People will often describe a coin as being “Very Good”. But as you can see, a “Very Good” coin is not all that great. In “coin language” it means the coin is only average compared to other coins of its denomination collected from circulation.

An Uncirculated coin means just that. It has never been used for commerce, has absolutely no wear other than bag marks. It is as it came from the mint presses.

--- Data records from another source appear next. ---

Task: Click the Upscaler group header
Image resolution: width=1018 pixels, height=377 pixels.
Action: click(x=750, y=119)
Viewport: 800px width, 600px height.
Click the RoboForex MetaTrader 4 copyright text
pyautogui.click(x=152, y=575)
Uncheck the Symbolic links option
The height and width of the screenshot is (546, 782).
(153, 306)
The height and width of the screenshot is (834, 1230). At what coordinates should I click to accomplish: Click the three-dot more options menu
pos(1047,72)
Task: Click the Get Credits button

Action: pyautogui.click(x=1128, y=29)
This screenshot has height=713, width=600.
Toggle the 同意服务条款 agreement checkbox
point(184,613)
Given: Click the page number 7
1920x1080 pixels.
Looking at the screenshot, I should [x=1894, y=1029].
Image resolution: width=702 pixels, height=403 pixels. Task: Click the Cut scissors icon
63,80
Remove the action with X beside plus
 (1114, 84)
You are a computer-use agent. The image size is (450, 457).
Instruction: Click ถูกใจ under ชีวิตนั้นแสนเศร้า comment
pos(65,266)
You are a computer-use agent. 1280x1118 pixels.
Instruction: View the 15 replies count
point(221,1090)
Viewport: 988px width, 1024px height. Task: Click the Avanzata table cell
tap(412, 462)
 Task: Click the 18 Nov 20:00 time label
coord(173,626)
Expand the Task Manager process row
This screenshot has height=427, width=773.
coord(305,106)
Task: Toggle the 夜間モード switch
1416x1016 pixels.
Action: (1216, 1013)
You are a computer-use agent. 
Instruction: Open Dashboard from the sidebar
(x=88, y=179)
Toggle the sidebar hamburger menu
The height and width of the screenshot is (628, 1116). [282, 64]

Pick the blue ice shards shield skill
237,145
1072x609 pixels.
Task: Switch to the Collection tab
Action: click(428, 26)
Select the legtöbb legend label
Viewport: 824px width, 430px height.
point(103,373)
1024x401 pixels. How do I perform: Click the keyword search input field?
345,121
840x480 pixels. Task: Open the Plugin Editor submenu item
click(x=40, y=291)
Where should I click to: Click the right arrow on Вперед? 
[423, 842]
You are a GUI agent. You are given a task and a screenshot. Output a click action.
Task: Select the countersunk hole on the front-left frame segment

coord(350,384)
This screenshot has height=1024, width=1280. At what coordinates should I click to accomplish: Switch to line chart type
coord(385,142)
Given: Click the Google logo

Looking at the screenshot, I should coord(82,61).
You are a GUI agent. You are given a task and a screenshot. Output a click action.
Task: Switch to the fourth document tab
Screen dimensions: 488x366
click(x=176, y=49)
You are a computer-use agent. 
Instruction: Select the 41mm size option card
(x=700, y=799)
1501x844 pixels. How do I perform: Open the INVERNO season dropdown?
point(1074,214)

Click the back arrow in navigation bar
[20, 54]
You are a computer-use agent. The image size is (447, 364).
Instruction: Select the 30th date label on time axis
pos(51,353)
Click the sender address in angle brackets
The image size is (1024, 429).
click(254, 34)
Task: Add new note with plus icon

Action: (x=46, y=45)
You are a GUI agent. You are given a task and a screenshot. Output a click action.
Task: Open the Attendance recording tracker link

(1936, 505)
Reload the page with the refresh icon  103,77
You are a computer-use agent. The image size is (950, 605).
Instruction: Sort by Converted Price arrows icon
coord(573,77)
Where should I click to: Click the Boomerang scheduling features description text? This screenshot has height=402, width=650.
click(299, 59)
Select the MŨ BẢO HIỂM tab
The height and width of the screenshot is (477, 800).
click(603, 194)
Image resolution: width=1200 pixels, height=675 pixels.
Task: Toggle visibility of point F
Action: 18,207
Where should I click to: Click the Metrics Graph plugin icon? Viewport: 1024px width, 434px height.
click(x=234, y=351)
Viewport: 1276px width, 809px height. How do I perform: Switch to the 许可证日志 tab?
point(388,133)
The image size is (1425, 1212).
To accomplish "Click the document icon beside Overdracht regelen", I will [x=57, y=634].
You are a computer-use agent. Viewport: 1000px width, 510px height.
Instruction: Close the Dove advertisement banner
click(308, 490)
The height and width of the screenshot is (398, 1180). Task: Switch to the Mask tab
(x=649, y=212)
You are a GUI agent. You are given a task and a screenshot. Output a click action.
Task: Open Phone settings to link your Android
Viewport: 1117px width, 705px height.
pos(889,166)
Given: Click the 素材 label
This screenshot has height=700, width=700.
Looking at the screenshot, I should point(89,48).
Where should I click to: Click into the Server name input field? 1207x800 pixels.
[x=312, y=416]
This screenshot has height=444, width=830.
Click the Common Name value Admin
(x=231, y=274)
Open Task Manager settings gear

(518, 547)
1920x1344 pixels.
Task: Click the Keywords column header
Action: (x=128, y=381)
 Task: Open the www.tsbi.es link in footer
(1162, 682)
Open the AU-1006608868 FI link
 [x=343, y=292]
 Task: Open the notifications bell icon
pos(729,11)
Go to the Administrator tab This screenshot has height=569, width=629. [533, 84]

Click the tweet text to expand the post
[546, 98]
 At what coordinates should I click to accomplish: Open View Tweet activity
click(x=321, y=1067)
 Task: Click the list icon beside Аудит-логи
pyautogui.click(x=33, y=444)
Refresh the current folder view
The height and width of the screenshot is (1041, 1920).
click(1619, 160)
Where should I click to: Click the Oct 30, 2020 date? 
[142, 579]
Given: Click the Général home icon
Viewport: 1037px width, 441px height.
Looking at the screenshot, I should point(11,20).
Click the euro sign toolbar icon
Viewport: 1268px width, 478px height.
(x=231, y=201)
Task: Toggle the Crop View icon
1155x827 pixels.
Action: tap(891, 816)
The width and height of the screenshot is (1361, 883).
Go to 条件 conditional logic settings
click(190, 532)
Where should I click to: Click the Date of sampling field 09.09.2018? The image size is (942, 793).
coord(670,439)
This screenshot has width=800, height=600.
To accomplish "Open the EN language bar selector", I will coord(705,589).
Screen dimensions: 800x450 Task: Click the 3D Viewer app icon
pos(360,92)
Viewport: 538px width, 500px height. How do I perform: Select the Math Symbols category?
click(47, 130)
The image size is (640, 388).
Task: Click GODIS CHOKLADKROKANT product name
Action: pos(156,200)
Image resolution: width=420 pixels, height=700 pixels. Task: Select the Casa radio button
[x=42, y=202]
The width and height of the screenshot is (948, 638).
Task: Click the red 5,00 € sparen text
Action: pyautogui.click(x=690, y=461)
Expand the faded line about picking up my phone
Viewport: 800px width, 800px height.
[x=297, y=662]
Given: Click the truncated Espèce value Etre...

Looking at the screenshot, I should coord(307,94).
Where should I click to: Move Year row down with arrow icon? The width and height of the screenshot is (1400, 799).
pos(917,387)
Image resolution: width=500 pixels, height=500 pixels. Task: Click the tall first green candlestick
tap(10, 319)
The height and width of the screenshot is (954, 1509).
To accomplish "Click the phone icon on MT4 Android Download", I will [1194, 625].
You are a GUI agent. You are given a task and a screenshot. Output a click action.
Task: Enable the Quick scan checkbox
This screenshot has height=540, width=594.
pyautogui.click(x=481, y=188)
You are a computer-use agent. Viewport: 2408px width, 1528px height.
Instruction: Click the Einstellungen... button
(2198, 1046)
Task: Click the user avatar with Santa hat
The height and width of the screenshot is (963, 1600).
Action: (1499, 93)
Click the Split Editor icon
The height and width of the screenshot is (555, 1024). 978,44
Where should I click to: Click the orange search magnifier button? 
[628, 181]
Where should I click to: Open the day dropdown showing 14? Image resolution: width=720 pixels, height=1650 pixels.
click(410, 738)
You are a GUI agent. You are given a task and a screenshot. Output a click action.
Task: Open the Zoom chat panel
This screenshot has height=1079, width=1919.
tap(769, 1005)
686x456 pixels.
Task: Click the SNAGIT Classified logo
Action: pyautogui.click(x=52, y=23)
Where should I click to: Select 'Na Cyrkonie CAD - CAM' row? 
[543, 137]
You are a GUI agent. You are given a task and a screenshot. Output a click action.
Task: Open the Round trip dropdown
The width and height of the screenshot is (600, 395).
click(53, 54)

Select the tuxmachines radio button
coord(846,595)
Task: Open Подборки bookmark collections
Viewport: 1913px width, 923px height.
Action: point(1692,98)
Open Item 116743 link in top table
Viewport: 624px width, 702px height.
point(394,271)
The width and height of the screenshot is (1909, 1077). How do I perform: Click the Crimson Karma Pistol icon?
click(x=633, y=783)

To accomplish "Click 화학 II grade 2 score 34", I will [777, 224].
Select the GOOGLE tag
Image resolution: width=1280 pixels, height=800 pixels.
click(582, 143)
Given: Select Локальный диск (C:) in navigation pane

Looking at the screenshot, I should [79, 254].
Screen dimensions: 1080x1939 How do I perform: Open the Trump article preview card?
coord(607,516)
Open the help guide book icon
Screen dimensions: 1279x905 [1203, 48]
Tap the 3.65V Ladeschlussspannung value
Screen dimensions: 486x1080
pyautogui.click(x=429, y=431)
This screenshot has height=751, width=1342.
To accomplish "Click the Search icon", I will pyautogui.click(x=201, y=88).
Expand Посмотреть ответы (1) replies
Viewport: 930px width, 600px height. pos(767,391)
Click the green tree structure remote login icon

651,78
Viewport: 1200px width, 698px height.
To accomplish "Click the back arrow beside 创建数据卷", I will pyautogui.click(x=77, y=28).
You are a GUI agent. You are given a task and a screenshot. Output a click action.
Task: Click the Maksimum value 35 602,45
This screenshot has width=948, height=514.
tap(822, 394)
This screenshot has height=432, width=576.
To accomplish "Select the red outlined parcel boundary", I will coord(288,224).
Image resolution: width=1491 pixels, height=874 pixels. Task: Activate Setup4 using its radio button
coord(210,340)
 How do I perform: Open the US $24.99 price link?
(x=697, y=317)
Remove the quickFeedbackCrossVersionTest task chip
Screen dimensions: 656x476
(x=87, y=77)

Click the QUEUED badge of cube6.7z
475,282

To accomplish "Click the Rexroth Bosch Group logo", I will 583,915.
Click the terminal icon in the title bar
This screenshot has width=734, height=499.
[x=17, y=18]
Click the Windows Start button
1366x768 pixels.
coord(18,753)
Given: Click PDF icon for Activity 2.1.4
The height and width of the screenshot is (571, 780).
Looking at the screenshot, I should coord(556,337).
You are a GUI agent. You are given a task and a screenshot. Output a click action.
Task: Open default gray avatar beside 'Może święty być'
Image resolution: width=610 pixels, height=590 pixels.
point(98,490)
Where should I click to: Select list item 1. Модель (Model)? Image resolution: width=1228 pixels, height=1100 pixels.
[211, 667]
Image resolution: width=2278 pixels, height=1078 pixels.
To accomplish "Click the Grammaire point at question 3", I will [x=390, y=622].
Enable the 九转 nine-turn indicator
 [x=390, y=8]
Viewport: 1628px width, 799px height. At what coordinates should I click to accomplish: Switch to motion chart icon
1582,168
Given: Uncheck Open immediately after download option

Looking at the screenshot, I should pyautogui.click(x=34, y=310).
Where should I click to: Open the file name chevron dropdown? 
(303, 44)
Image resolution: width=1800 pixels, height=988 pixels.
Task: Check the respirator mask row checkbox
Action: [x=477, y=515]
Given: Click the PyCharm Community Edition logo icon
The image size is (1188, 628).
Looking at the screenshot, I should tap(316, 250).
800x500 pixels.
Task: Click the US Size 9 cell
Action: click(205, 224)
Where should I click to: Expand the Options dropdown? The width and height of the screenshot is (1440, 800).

An Uncirculated coin may still not qualify as Brilliant Uncirculated, which is reserved for the most perfect of coins. The BU designation is reserved for those coins that have the best strikes from the press.

The Shedon Scale

William Sheldon is credited with creating the coin grading system primarily in use today. Known as the Sheldon Scale, it is a numerical scale from 1-70 that corresponds to the system above with 1 being the Poor end of the scale and 70 being the perfect, or nearly pefect, Brilliant Uncirculated coin.

In the Sheldon Scale:
Poor=1, Fair=2, About Good=3, Good=4-6, Very Good=8-10, Fine=12-15, Very Fine=20-35, Extra Fine=40-45, About Uncirculated=50-58, Mint State=60-70 and Mint Proof State=60-70

If you’ve poked around a few coin shops or checked out the coin auctions like at eBay you’ll have seen coins designated VG, MS64, AU55, F45. Now you’ll know what those designations mean!

Grading coins, though, is subjective. What I may think of as an AU50 you may see as only a F45. Learning to grade coins is a skill you’ll want to start learning even before buying your first coin.